LC : Alors là, c’est pareil, c’est un vrai cadeau de la vie ! Au moment où nous devions faire la pièce, il y a eu le confinement. On a cependant eu la chance d’être en résidence d’artistes et de pouvoir dédier les deux premiers confinements au travail. En revanche, nous n’avons pu échapper aux difficultés de financement que rencontraient les théâtres. Vu les circonstances, j’ai appelé la Maison Saint Laurent et je leur ai demandé si soutenir les artistes qui participaient à l’aventure Clara Haskil pouvait les intéresser… Ils ont pris le train en marche comme mécènes et se sont occupés des costumes. Je les remercie d’ailleurs beaucoup pour leur amitié et leur dévotion à l’art. 

TM : Vous avez reçu cette année la médaille de la Légion d’Honneur. Étiez-vous surprise ? 

LC : Je ne l’ai pas encore reçue mais ils me l’ont annoncé ! Je ne m’y attendais pas, mais je suis très honorée et heureuse. C’est gratifiant. Surtout aux yeux de mes parents ! C’est dans le regard de ceux qui m’aiment que j’ai senti le plus de fierté. 

TM : Comme Clara Haskil, qui a très tôt déménagé à Vienne pour étudier le piano, vous êtes « montée à la capitale » pour débuter votre carrière. Quels rapports entretenez-vous avec votre Corse natale ?  

LC : La Corse, c’est toute mon enfance. Là où j’ai appris à nager, là où sont les racines de mon éducation méditerranéenne, là où est né mon rapport à la nature. C’est aussi un lieu où je me ressource, où je ne pense à rien. Comme un autre monde. Clara Haskil, arrachée très tôt à sa ville de Bucarest, évoque aussi ce déracinement qui peut parler à beaucoup de gens. 

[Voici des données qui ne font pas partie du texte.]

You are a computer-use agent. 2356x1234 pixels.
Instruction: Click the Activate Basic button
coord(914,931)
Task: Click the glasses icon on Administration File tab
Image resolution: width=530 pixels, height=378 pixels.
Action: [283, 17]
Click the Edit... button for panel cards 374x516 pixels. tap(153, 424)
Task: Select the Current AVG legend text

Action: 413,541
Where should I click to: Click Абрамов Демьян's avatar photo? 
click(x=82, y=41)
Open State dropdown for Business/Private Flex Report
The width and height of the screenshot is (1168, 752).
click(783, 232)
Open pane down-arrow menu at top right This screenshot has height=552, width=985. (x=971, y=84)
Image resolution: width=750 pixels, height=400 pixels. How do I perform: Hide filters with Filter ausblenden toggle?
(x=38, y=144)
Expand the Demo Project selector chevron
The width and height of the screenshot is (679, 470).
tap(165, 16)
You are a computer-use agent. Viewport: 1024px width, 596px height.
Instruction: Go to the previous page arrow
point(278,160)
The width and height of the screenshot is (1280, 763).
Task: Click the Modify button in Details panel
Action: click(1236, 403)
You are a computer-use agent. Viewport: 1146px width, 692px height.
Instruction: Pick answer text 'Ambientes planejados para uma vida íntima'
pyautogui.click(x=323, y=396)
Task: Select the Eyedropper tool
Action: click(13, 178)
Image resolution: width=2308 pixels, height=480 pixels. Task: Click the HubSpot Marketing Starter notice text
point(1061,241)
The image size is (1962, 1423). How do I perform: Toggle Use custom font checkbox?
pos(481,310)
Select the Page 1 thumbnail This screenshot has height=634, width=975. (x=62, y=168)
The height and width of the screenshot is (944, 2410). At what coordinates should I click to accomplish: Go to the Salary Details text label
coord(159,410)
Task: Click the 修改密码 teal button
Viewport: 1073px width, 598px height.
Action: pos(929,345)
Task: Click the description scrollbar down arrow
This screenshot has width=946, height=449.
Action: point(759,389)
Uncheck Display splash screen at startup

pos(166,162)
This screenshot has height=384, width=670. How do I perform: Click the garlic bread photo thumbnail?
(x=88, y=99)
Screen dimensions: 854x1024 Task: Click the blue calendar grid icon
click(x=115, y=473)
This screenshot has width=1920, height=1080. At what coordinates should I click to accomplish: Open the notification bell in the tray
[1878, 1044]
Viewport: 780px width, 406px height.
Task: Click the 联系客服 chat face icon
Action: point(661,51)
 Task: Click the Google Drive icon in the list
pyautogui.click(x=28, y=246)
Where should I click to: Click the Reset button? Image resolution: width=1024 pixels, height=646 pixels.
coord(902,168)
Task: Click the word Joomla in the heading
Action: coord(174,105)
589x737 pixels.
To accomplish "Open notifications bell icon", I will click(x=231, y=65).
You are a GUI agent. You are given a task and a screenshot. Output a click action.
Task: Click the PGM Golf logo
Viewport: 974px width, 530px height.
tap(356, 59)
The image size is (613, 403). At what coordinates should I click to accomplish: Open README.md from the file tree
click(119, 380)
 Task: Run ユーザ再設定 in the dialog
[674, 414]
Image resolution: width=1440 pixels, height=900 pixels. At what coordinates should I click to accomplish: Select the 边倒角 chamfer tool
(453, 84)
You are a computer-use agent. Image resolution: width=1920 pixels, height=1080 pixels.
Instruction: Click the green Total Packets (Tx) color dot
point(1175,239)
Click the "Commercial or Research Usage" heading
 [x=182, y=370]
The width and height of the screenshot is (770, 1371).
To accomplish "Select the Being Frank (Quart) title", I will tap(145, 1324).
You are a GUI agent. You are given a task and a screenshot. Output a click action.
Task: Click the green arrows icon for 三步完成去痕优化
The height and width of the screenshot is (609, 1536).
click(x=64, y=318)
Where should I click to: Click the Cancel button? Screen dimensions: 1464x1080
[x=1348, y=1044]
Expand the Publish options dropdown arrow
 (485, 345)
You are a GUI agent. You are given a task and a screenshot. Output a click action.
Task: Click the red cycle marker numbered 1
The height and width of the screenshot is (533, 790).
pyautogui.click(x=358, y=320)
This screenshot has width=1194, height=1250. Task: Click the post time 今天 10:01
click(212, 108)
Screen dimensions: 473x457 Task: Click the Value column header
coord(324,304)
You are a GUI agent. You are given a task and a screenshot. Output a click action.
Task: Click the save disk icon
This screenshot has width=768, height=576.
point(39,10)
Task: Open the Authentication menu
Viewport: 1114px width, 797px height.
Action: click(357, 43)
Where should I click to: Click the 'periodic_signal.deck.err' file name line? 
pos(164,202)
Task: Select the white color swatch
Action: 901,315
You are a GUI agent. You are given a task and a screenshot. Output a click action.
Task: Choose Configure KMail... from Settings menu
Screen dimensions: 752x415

TM : Vous êtes aussi à l’affiche de trois nouveaux films (Lui de Guillaume Canet, La Croisade de Louis Garrel et Le Milieu de l’horizon de Delphine Lehericey). On ne vous arrête plus ! Lequel a votre préférence ? 

LC : Et aussi, le film de Frédéric VideauSelon la police, qui sortira début 2022 !  

C’est une question difficile. Je n’ai pas de préférence. Avec le film de Louis Garrel, j’ai un lien personnel. Je qualifierais ceux de Guillaume Canet et de Delphine Lehericey de belles « rencontres ». En tous les cas, je ne saurais dire car j’ai du mal à regarder les films que je fais ! Je ne les vois qu’une fois. C’est presque douloureux pour moi. Une fois prêts, ils appartiennent au public !  J’ai beaucoup de pudeur, même sur un plateau, je ne regarde jamais les prises dans le combo. Sauf s’il y a une nécessité technique ! (rires) 

TM : Safy Nebbou dit admirer l’humilité qu’avait Clara Haskil, face à tous ces gens qui l’estimaient. C’est aussi l’image que vous donnez !  

LC : (rires) Je suis un ego faible ! Cependant, quand je travaille, je suis quand même dans une forme d’assurance. J’ai un rapport mystique au travail, je suis comme guidée, emportée. C’est l’intuition qui prime ! Mais en soi, l’humilité n’est pas une chose qui se décide. Il est vrai que j’ai mis beaucoup de temps à avoir confiance en moi… C’est peut-être cela qui fait qu’aujourd’hui je suis plutôt discrète.